PocketHealth, platform to digitally share medical images, launches terminology dictionary for users

PocketHealth, a medical image-sharing platform, has launched a new feature that can define anatomical and medical terms for users.

The feature, called Report Reader, works within the company’s cloud platform. Its goal is to empower patients to better understand their own health records and to ease anxiety about complex terminology associated with their health. As of now, more than 300 medical terms are defined, but the company hopes to continue expanding the vocabulary library, it told Fierce Healthcare. 

The company believes the most efficient way to move images through the healthcare system, from patient to provider, is through the patient. Its platform enables the digital sharing of records rather than relying on more antiquated methods like burning CDs. 

With Report Reader, patients’ radiology reports underline terminology that patients can mouse over for definitions. Beyond medical terms, Report Reader also translates terms related to basic structures providers rely on to navigate reports, like the medical record number. In the future, the company said it may explore ways to make the interface even more interactive, such as embedding the vocabulary in the medical image itself. 

Report Reader page

From the company’s inception more than six years ago, it intended to be a network-free model, following traditional data-sharing systems like Google Docs, explained co-founder and CEO Rishi Nayyar. The images can be shared and downloaded in full diagnostic quality with anyone, including non-users.

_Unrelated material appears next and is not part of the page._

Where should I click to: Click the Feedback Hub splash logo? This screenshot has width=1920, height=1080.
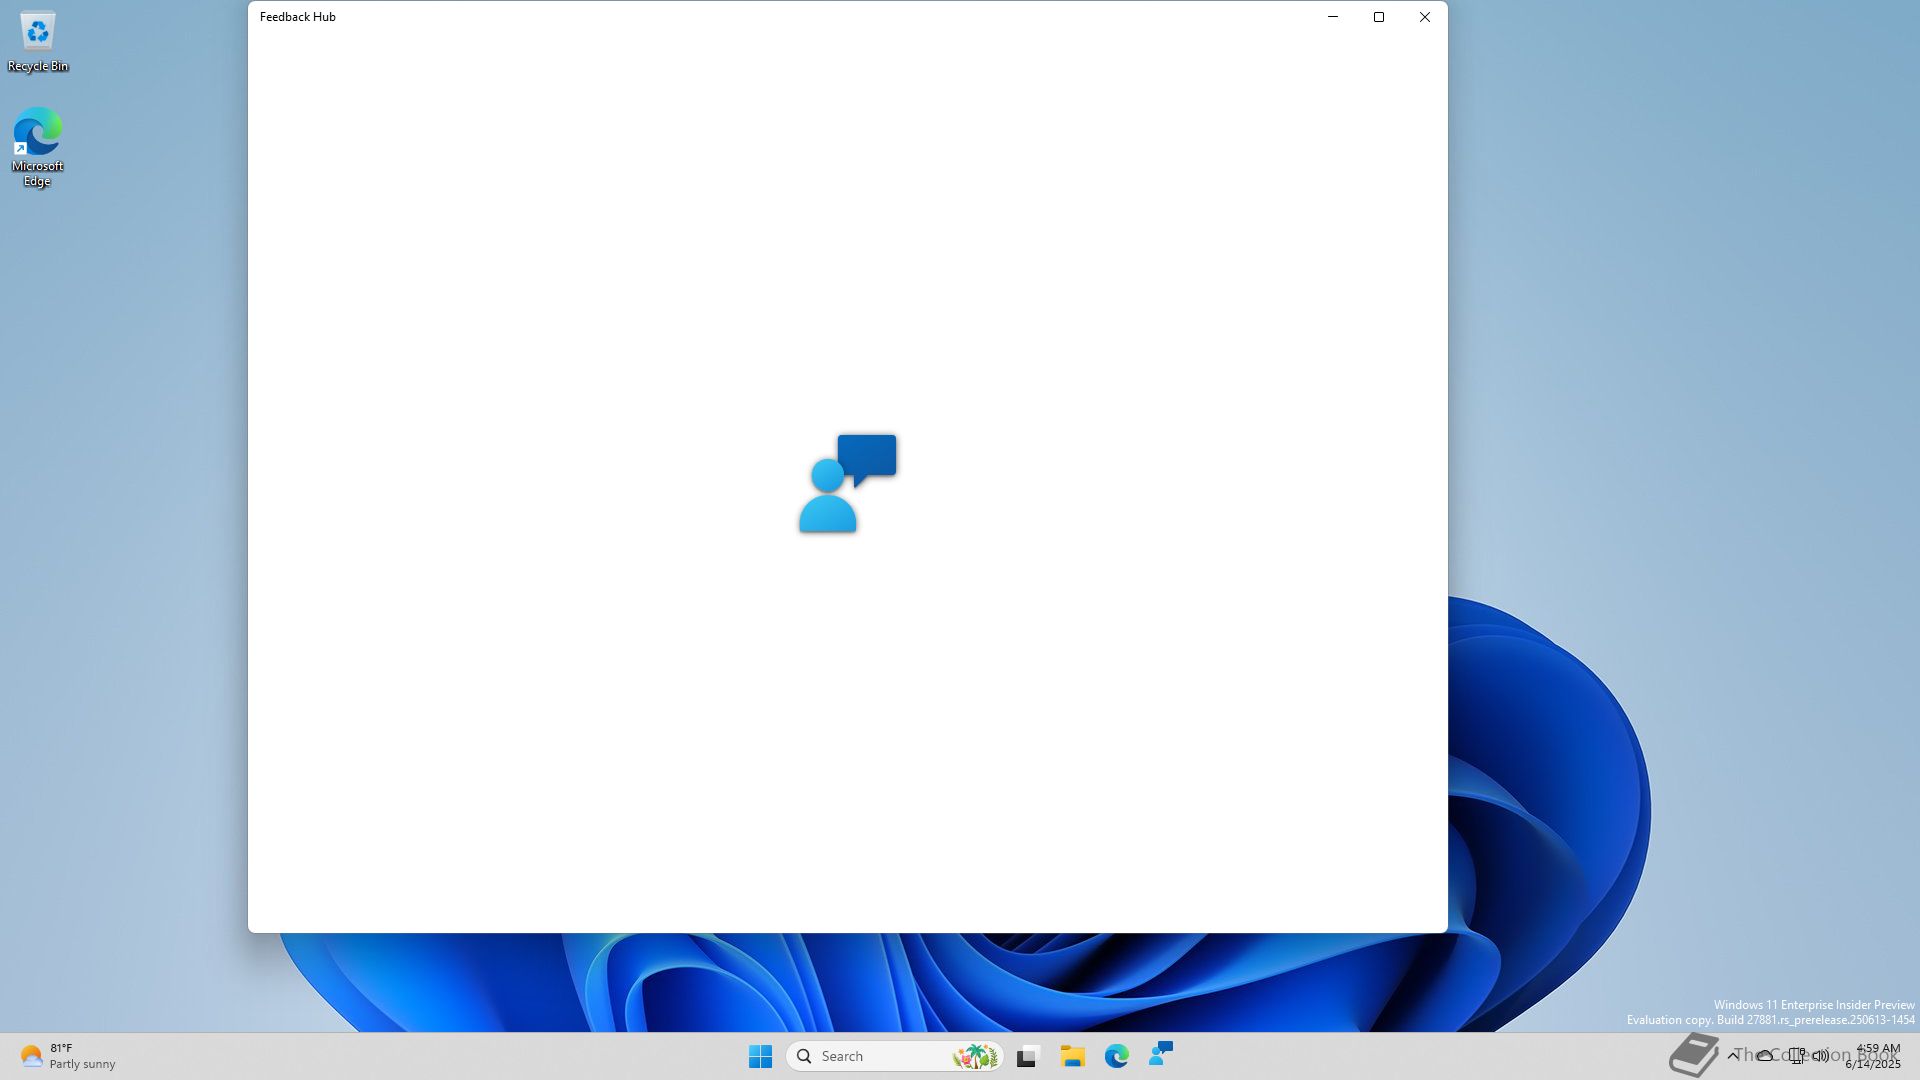coord(847,483)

“That’s actually been a winning formula for us from an architecture perspective,” Nayyar said. 

Providers are increasingly gravitating toward these types of platforms not only because they recognize the benefit of empowering patients with understanding: They also reduce operational workflow and costs, Nayyar explained. If patients are able to understand their records better, they are less likely to call their physician with questions, he said. This understanding can also lead to more productive follow-up appointments. 

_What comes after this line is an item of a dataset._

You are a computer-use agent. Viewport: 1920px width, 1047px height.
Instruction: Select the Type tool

The company’s technology is used by more than 200 providers in the U.S. and more than 550 across North America, reaching 600,000 patients. It adds roughly 25,000 new patients a month, it said. Most of its growth has been in the U.S., Nayyar said. The PocketHealth platform is currently home to more than 500 million images, according to the company, and adds about 38 million new medical images a month. 

Features like Report Reader are born by observing patient behavior and demands.

“We don't think of it—our patients ask for it, or our health systems ask for it,” Nayyar noted.